• Supplied material:
▬▬▬
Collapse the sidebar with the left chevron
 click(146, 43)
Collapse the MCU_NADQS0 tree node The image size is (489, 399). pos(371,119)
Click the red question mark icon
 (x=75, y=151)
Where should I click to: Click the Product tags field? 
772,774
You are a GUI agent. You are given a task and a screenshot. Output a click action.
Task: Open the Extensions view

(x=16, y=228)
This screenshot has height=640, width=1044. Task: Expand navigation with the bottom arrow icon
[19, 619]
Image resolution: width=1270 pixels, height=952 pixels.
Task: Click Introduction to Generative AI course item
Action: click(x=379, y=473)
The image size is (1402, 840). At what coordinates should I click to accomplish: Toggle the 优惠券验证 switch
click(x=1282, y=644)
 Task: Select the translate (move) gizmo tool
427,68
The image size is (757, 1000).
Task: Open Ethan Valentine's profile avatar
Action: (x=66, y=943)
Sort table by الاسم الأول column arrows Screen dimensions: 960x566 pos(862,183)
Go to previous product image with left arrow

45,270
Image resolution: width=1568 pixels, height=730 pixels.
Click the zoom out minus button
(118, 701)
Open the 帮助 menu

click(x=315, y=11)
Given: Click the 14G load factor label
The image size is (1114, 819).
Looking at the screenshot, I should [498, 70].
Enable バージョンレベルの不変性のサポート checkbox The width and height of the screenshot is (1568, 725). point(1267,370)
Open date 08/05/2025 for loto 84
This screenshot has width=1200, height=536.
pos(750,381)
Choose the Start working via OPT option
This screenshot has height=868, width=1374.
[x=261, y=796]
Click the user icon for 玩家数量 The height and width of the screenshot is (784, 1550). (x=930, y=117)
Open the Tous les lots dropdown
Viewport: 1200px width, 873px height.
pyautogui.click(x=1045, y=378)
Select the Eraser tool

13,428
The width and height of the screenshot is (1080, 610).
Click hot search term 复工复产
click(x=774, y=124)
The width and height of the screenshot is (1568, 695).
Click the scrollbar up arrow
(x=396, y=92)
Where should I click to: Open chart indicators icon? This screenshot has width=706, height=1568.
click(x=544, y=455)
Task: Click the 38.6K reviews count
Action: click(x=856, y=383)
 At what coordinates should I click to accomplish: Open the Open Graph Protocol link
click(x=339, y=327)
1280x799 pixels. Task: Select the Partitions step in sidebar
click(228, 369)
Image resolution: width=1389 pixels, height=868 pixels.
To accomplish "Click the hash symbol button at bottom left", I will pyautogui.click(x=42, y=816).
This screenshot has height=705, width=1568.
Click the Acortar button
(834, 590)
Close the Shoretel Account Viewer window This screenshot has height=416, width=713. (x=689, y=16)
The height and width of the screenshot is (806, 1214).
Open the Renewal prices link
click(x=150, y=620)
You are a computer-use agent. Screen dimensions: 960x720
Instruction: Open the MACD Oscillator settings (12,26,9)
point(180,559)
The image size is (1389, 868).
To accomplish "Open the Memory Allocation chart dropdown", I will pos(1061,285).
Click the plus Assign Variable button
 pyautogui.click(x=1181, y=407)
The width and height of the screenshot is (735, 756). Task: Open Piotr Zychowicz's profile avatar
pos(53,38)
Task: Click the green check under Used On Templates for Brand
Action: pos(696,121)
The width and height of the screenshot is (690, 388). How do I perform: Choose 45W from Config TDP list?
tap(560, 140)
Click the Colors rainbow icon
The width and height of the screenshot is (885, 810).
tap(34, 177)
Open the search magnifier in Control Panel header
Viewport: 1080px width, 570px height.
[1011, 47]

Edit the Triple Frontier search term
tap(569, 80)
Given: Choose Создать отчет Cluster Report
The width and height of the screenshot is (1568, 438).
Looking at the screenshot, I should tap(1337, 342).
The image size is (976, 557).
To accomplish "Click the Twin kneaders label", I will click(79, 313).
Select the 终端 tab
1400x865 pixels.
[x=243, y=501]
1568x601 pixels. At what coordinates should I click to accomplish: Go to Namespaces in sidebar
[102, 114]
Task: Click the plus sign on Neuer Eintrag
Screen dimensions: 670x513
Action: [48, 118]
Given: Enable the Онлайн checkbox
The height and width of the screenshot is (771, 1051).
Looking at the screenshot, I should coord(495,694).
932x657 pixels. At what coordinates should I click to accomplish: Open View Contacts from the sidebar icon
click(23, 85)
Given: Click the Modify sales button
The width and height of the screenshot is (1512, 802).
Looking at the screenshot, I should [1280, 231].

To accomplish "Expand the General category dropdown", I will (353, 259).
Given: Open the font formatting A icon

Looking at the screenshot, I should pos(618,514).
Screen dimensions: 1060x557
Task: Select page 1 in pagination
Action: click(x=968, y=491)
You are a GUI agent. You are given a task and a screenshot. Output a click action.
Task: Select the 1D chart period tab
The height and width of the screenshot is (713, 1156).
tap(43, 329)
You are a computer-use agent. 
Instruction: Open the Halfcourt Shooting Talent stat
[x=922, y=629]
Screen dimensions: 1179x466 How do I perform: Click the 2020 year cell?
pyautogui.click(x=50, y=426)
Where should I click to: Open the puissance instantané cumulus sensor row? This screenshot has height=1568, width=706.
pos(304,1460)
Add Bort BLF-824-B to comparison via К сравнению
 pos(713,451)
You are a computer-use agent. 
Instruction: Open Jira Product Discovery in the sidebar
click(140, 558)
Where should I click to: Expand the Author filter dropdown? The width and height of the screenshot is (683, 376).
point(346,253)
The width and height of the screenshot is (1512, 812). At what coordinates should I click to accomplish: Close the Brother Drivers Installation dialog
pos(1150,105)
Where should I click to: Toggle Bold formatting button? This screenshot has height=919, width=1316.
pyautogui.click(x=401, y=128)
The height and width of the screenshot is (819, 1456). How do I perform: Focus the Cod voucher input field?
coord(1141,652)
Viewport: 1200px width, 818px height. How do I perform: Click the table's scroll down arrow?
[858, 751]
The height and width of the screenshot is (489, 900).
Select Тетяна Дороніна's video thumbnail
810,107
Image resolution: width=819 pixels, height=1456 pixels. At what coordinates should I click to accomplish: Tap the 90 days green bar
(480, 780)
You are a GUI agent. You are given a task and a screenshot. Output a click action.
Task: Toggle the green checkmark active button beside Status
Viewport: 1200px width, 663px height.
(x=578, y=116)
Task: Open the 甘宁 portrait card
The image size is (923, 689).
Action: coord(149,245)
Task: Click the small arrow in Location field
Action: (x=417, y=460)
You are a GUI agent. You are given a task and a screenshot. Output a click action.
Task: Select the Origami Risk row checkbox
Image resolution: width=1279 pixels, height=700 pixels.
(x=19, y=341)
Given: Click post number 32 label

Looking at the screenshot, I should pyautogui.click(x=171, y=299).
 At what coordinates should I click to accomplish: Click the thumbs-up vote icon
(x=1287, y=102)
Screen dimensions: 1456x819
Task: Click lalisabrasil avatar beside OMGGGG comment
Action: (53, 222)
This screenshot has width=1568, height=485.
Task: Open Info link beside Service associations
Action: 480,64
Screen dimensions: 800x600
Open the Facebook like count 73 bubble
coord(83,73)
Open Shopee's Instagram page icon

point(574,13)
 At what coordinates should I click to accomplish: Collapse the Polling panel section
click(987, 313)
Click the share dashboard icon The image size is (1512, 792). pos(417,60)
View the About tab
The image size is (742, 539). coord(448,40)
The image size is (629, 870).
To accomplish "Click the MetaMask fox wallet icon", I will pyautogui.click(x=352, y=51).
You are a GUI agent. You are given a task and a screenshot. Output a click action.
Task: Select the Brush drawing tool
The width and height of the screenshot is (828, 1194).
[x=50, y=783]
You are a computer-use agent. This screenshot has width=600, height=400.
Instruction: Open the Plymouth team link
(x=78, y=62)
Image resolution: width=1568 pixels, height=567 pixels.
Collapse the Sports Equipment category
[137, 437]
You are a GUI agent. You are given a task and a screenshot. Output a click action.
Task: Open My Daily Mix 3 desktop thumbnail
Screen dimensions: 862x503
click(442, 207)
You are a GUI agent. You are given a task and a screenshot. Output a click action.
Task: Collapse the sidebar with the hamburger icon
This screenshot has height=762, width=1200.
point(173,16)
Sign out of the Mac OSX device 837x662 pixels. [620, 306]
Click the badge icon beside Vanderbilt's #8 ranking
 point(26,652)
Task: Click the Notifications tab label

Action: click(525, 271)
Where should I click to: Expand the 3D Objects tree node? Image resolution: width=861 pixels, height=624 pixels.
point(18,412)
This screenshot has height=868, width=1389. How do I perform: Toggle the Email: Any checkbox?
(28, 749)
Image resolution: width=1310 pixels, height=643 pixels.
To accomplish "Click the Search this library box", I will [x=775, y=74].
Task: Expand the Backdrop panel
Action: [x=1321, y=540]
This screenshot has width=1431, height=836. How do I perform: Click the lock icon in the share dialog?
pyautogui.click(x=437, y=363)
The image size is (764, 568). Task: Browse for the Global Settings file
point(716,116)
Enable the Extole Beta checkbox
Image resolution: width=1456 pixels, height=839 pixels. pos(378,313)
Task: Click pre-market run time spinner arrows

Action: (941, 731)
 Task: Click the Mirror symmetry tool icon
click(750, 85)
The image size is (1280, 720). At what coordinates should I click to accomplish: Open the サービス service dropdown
▬▬▬
• Directions: Retype everything from the line containing "Task: Click the Mirror symmetry tool icon" down to the end of the items, with no changes.

• Output below:
 Task: Click the Mirror symmetry tool icon
click(750, 85)
The image size is (1280, 720). At what coordinates should I click to accomplish: Open the サービス service dropdown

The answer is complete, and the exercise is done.